Given records |

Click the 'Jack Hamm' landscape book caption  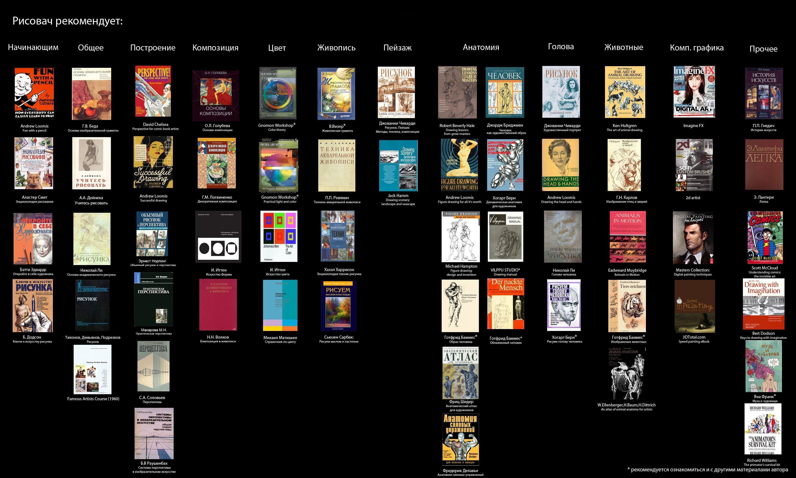tap(398, 196)
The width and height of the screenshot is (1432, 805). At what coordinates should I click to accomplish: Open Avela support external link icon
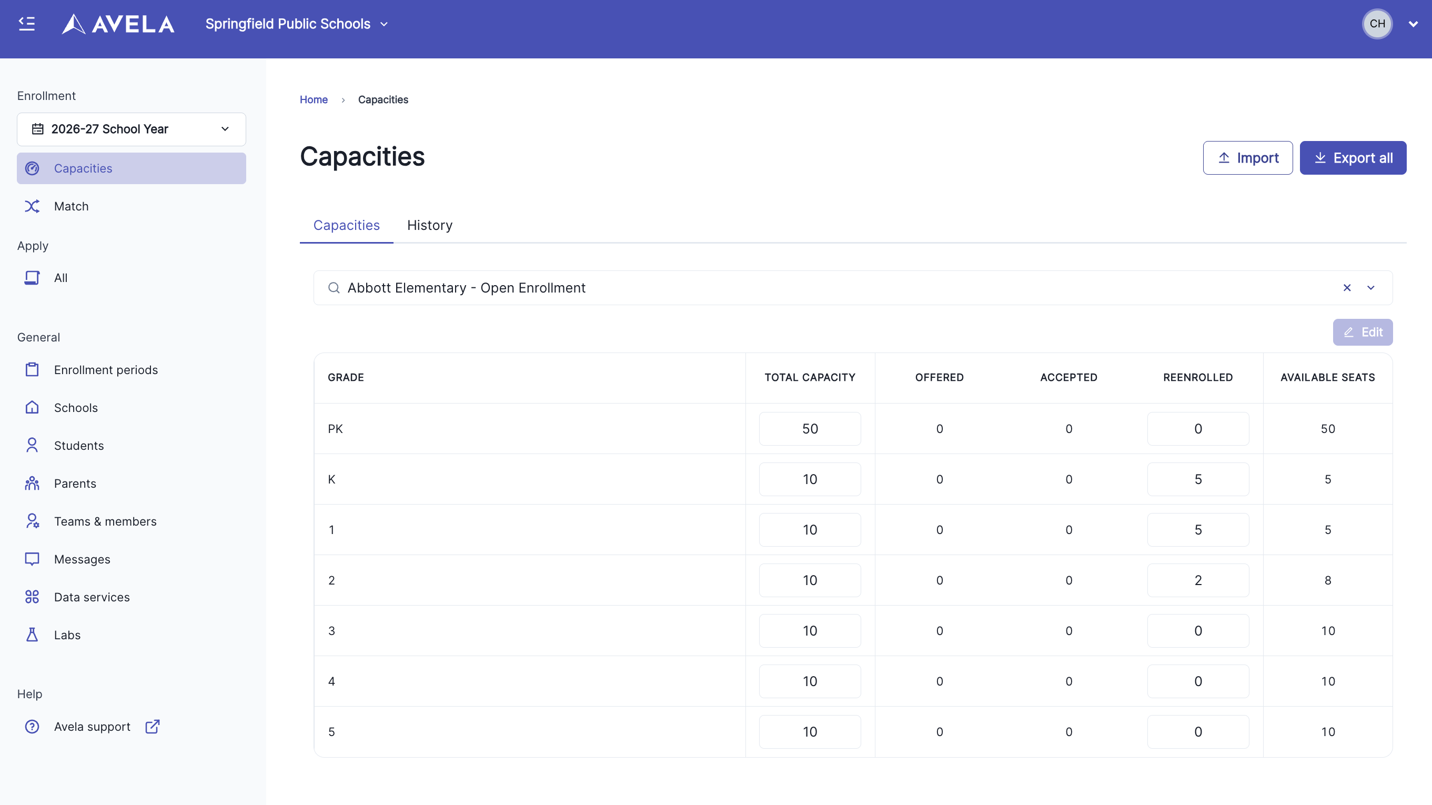pyautogui.click(x=152, y=727)
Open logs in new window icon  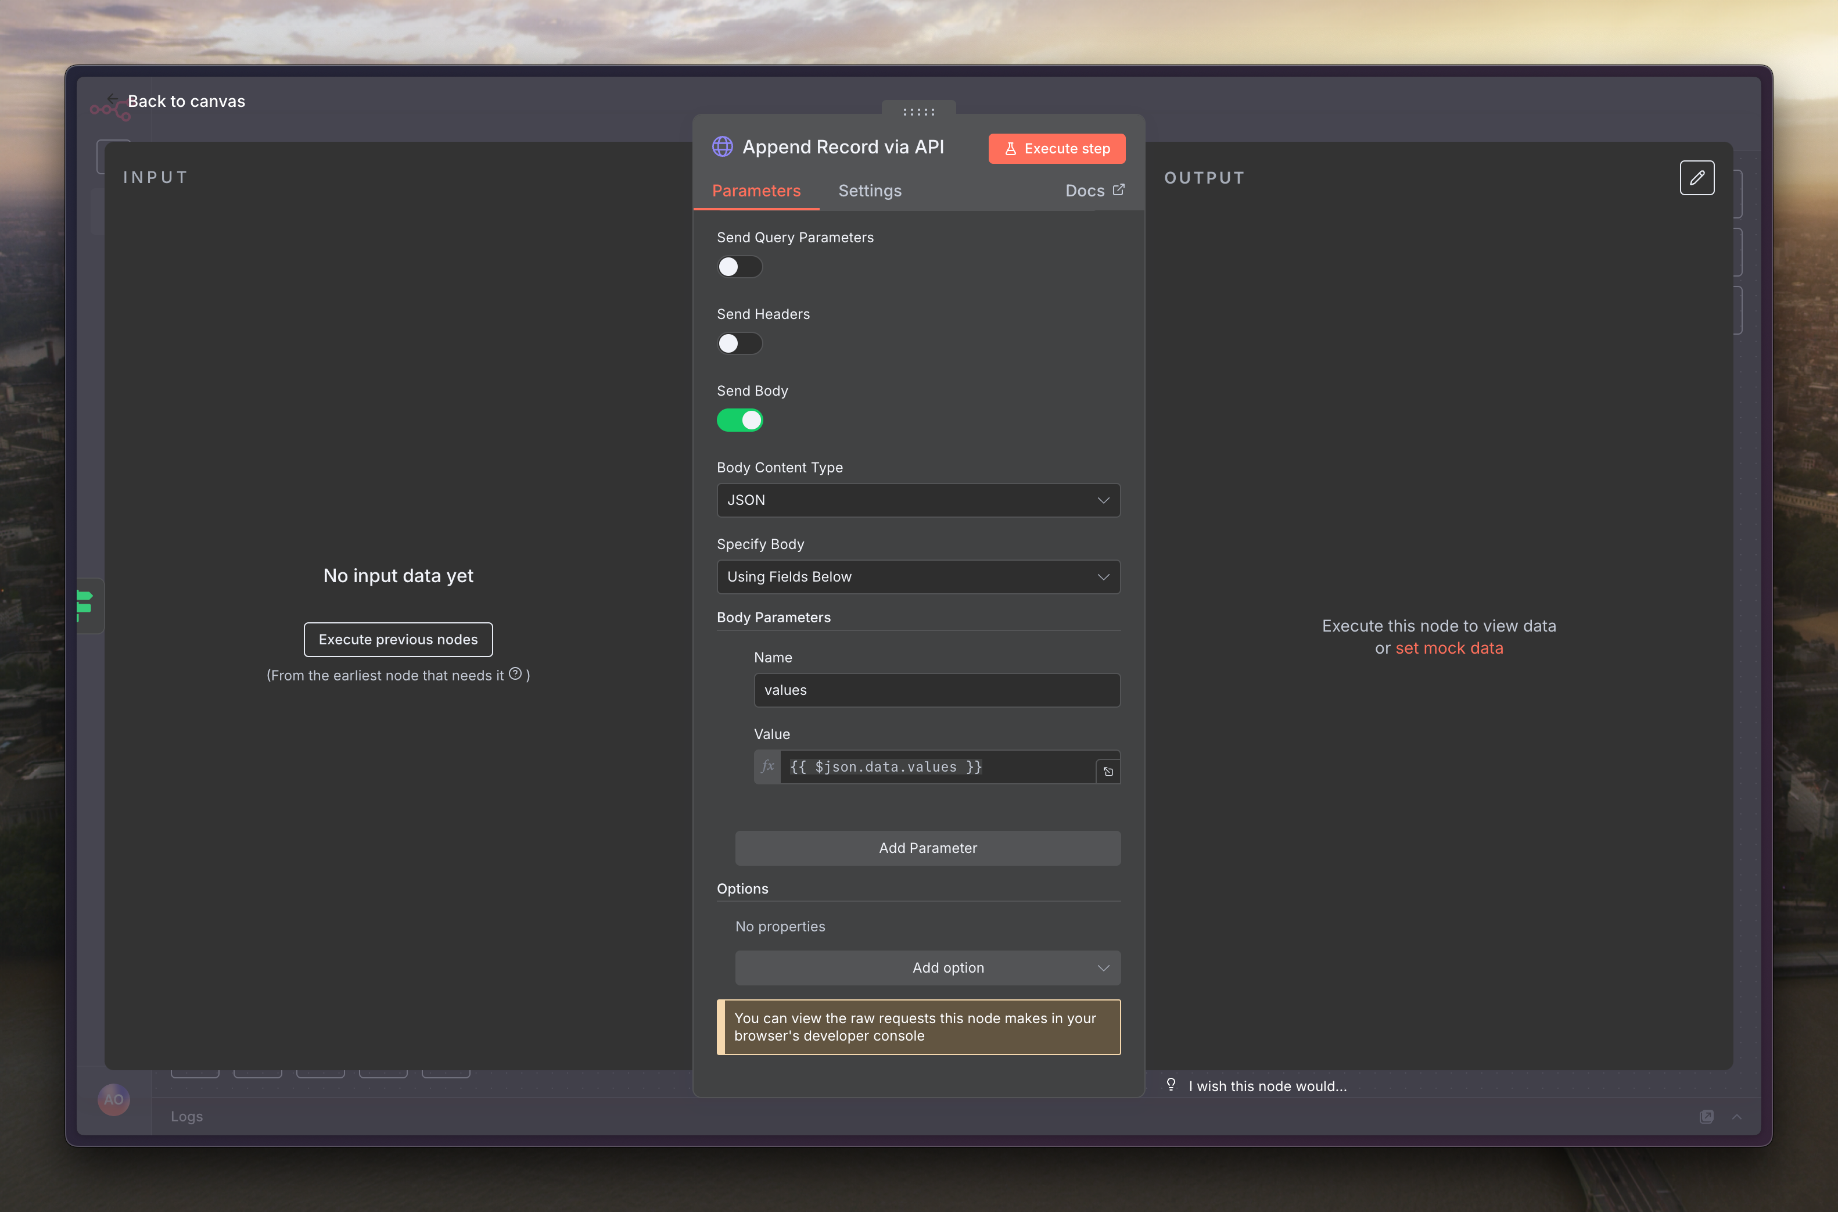(x=1706, y=1116)
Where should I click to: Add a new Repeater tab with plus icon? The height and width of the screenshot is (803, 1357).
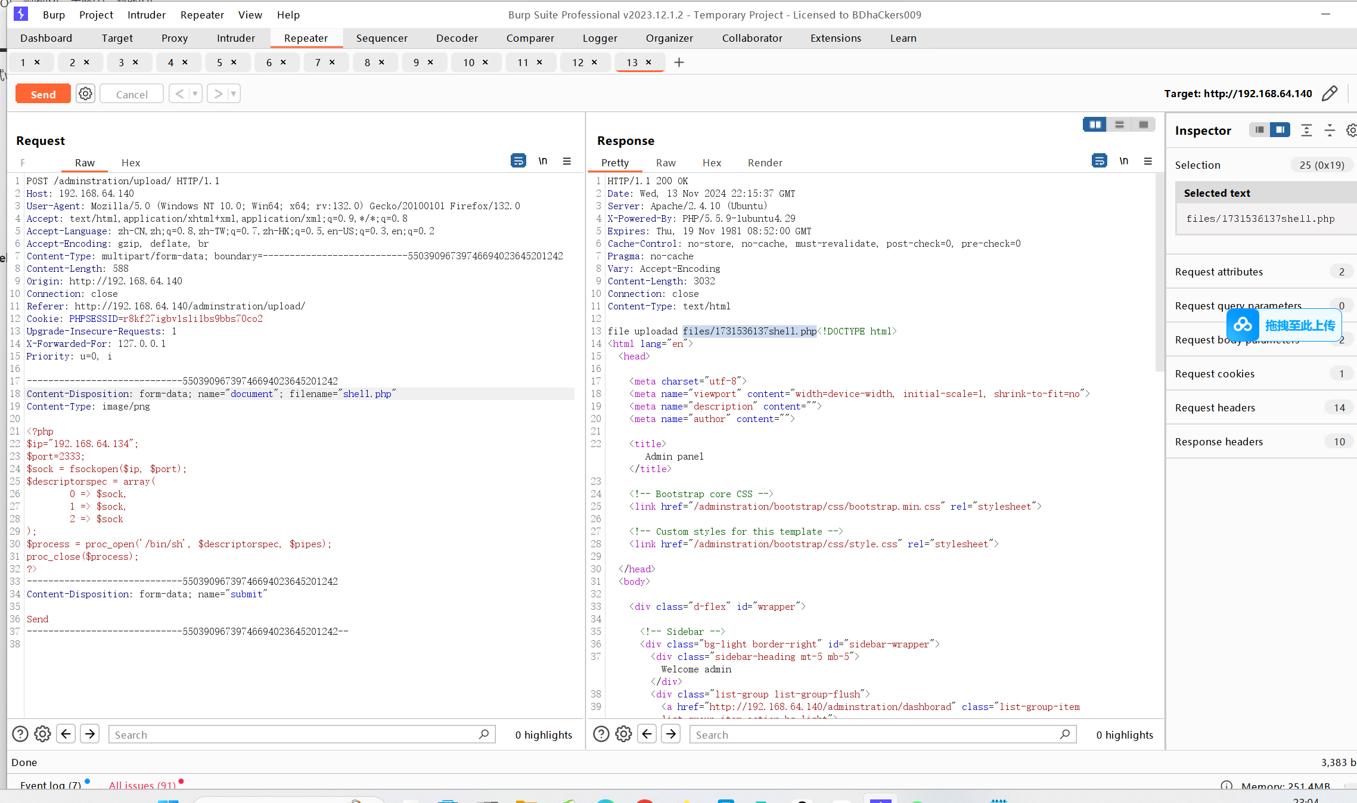pyautogui.click(x=679, y=63)

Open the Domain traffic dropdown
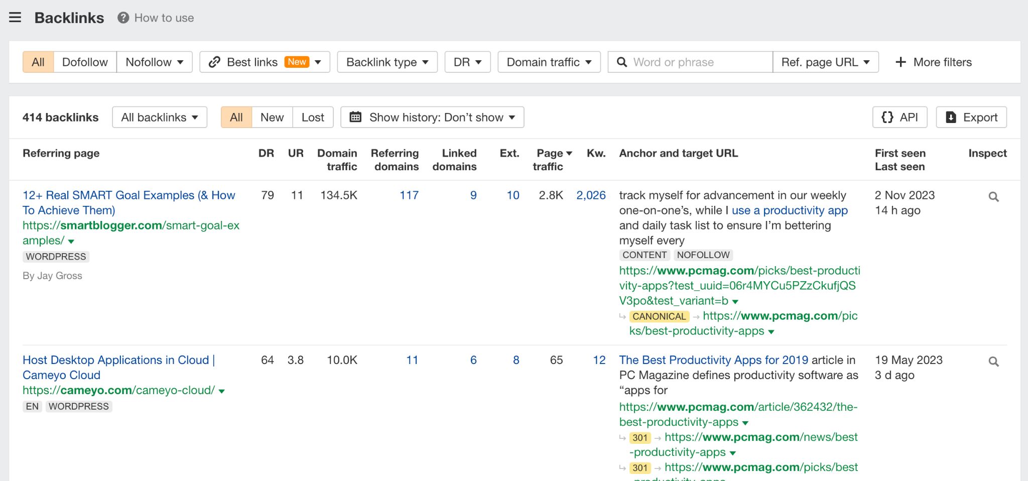(548, 62)
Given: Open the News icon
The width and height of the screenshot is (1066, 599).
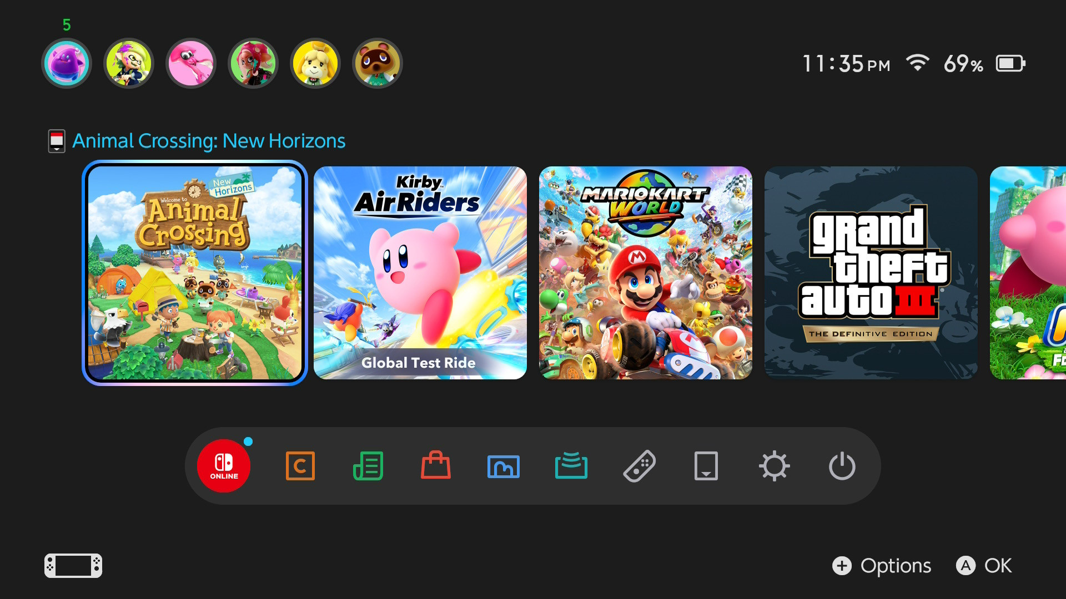Looking at the screenshot, I should tap(368, 466).
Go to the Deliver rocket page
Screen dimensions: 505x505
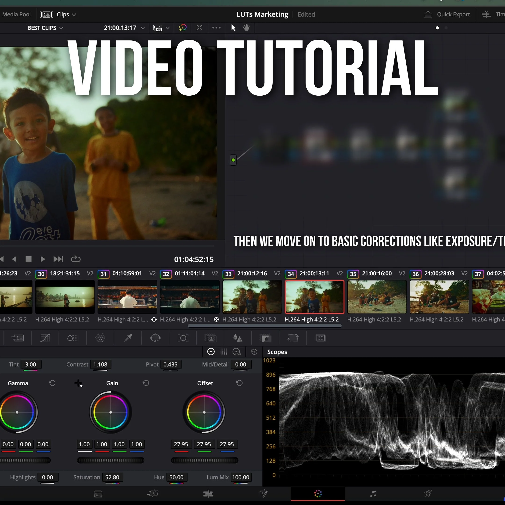coord(428,494)
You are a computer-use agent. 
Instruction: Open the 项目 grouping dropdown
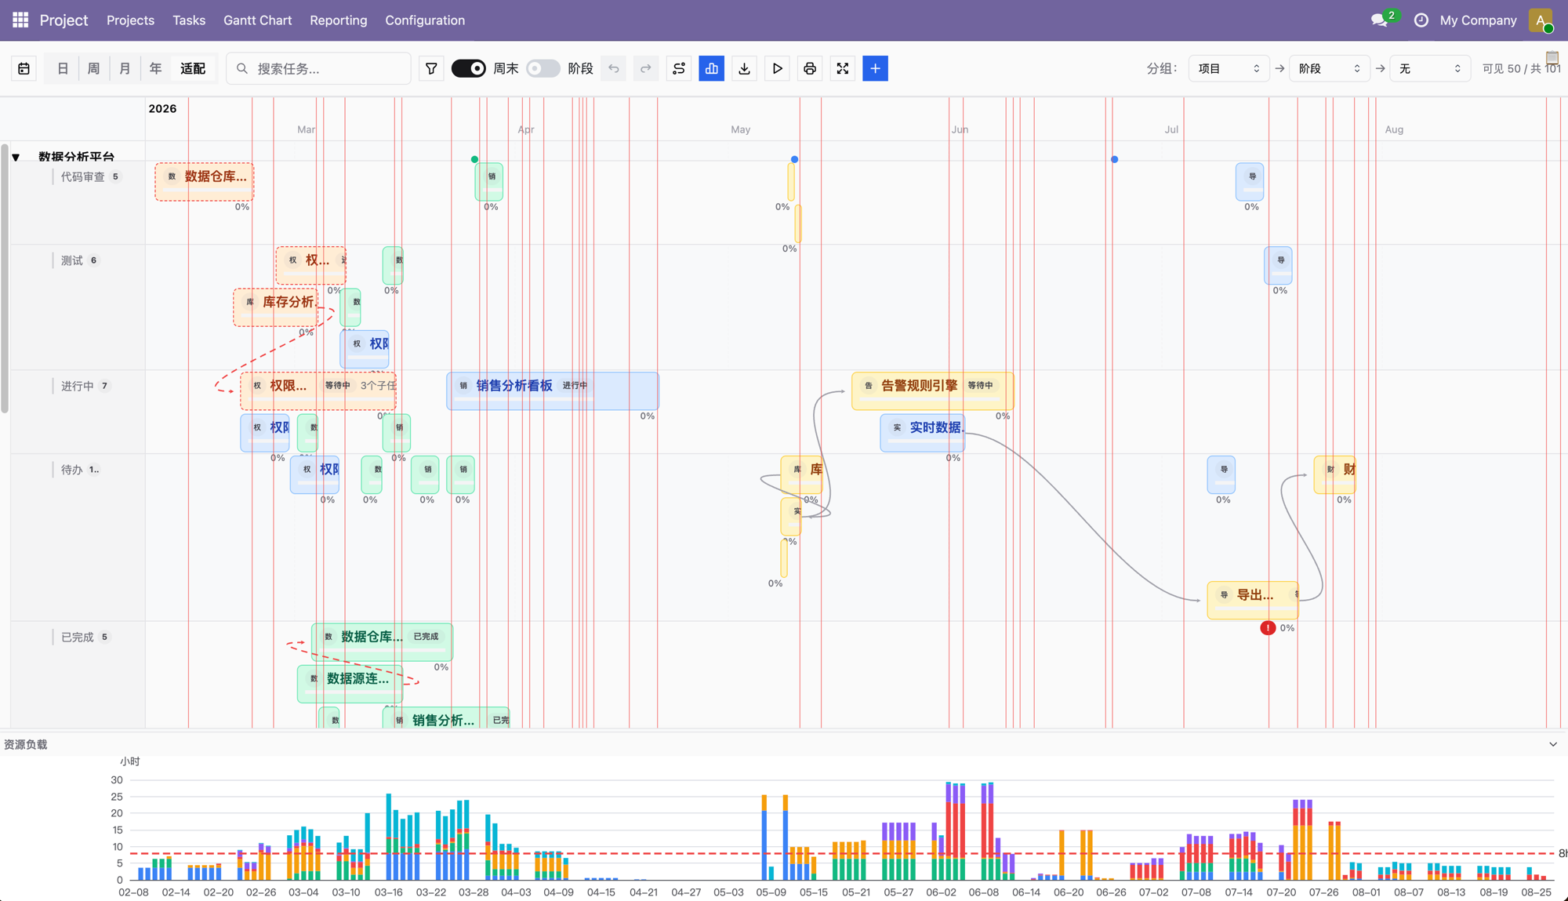(x=1228, y=69)
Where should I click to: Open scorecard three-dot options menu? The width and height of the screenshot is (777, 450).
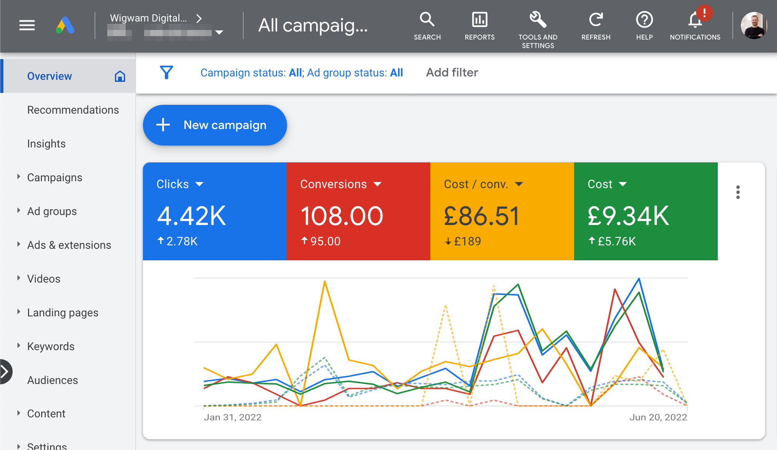click(738, 192)
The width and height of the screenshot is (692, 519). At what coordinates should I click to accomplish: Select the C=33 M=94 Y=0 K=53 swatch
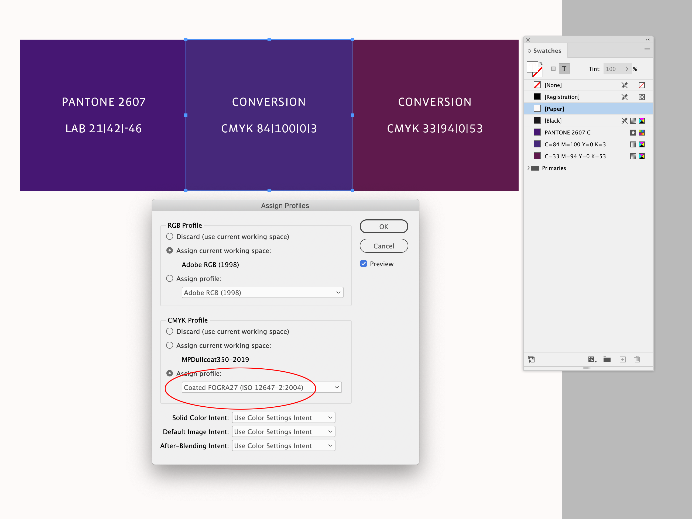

Work required | Set the pictures aside and restate word for word only the lines from the line containing "Instruction: Open the 项目 grouping dropdown" through the end of the entries above, both included.

Your response |
Instruction: Open the 项目 grouping dropdown
(x=1228, y=69)
Where should I click to: Open scorecard three-dot options menu? The width and height of the screenshot is (777, 450).
click(738, 192)
The width and height of the screenshot is (692, 519). At what coordinates should I click to accomplish: Select the C=33 M=94 Y=0 K=53 swatch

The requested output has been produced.